→ **Task directions**
Copy exactly the lines from the one containing "55-32-74 (249, 1662)" through the last line of the records, both included, and nothing more.
··········
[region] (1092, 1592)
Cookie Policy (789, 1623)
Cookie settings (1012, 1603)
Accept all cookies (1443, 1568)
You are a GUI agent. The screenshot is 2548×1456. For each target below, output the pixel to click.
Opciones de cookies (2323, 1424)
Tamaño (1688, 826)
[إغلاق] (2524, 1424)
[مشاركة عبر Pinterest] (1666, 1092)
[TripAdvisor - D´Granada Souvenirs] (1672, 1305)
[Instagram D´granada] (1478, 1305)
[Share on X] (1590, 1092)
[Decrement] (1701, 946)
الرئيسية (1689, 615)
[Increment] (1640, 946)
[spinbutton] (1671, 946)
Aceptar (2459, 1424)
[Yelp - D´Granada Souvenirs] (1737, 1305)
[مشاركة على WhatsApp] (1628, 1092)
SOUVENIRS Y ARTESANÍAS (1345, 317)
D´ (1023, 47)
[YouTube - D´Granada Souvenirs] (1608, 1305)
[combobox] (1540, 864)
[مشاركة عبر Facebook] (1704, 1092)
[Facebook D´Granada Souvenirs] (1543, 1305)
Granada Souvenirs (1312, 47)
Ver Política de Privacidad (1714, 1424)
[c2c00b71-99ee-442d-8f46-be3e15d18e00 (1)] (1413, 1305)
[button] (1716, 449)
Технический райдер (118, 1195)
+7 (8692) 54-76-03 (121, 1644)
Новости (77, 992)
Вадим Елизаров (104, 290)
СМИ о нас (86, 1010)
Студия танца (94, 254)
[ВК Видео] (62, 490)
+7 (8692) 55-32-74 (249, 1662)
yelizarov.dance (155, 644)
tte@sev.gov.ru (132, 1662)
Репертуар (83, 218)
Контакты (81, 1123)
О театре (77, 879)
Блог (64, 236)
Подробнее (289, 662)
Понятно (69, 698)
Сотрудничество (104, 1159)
··········
→ **Answer area**
+7 (8692) 55-32-74 (249, 1662)
yelizarov.dance (155, 644)
tte@sev.gov.ru (132, 1662)
Репертуар (83, 218)
Контакты (81, 1123)
О театре (77, 879)
Блог (64, 236)
Подробнее (289, 662)
Понятно (69, 698)
Сотрудничество (104, 1159)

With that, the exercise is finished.